Мы с Сашей переглянулись, и он полез за бумажником.
— Сколько?
— Пятьсот рублей.
Он протянул ей купюру, а женщина мне — ярко-красное цветущее растение.
— Спасибо, — сказали мы трое почти синхронно и засмеялись.
Сделку успели заключить как раз до того, как загорелся зеленый.
— Удачи вам, ребята! Вы очень красивая пара! — прокричала нам вслед уличный продавец.
— Это что за цветок? — спросил Саша.
— Герань.
— Откуда ты знаешь?
— Мы когда были в Чехии, там их очень много: в горшках на окнах, на тротуарах, возле калиток... Они украшают город и придают ему особый шарм. Мне тогда тоже захотелось разводить цветы дома, и я скупила несколько разных сортов и видов, но моего энтузиазма хватило на пару месяцев, потом всё это завяло. Но за этой геранью я буду ухаживать, обещаю, — тут же поспешила заверить, бережно прижимая подарок к груди.
Саша улыбнулся и притянул меня ближе к себе.
— Не замёрзла?
— Не-а.
— Вот уж виден твой дом.
— Плохо.
— Почему?
— Я бы ещё с тобой побыла. А знаешь, что я загадала, когда мне было восемь лет?
— Трудно представить. Хотя бы потому, что сам я в восемь лет мечтал нахватать поменьше двоек и Чехию видел только на карте.
— Ну Саша! — притворившись обиженной, толкнула его в бок.
— Ну что?
— А ты когда-нибудь был за границей?
— Нет. Но благодаря интернету я знаю, как выглядят авиабилеты и иллюминатор, — продолжал прикалываться он.
— Ты хочешь, чтобы я почувствовала себя неловко?
— Ни в коем случае, — он тут же остановился, притянул меня к себе и мягко поцеловал в губы.
Так мы и стояли какое-то время, не тревожимые прохожими, коих поблизости в столь поздний час уже было мало, и не спеша расставаться. Я бы, наверное, осталась здесь до утра, но у Саши хватило силы воли сказать:
— Ты замерзнешь, пойдем.
— Нет, — слабо воспротивилась я и помотала головой, хотя, конечно, уже замерзла немножко — температура ночами опускалась ниже нуля.
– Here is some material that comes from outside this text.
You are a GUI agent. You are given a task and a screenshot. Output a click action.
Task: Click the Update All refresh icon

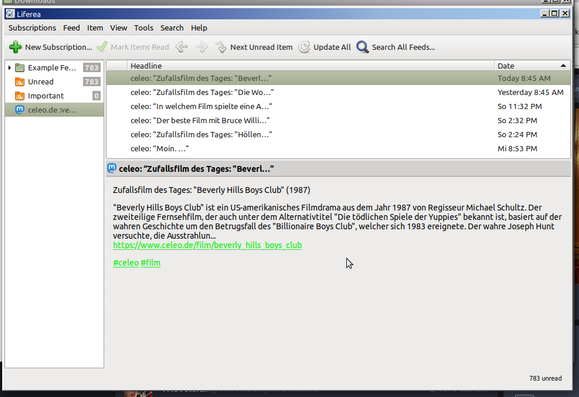[304, 47]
— Если заболеешь, тогда мы вообще несколько дней не увидимся, — аргументировал он, и это возымело эффект.
Хоть и нехотя, но я вновь зашагала с ним к дому, до которого было рукой подать. Целоваться у забора мы, конечно, уже не стали. Но я обняла его на прощание.
— Я буду скучать.
— Я тоже, — прошептал он в ответ еле слышно.
Видно, такие слова давались ему очень трудно.
— До завтра? — спросила с надеждой.
— Да. И завтра у нас с тобой кое-какое мероприятие, — заинтриговал он.
— Какое? — тут же повелась я.
— Завтра, — повторил он, подмигнул и скрылся в темноте, оставив меня гадать, что же будет.
И даже через ночной обмен голосовыми сообщениями я ничего от него не добилась. А спать легла всё равно счастливая. Разве может что-то сравниться с чувством, когда ты любишь взаимно? Только если прибавить хорошие планы на завтра. А в том, что планы у Саши хорошие, я ни капли не сомневалась.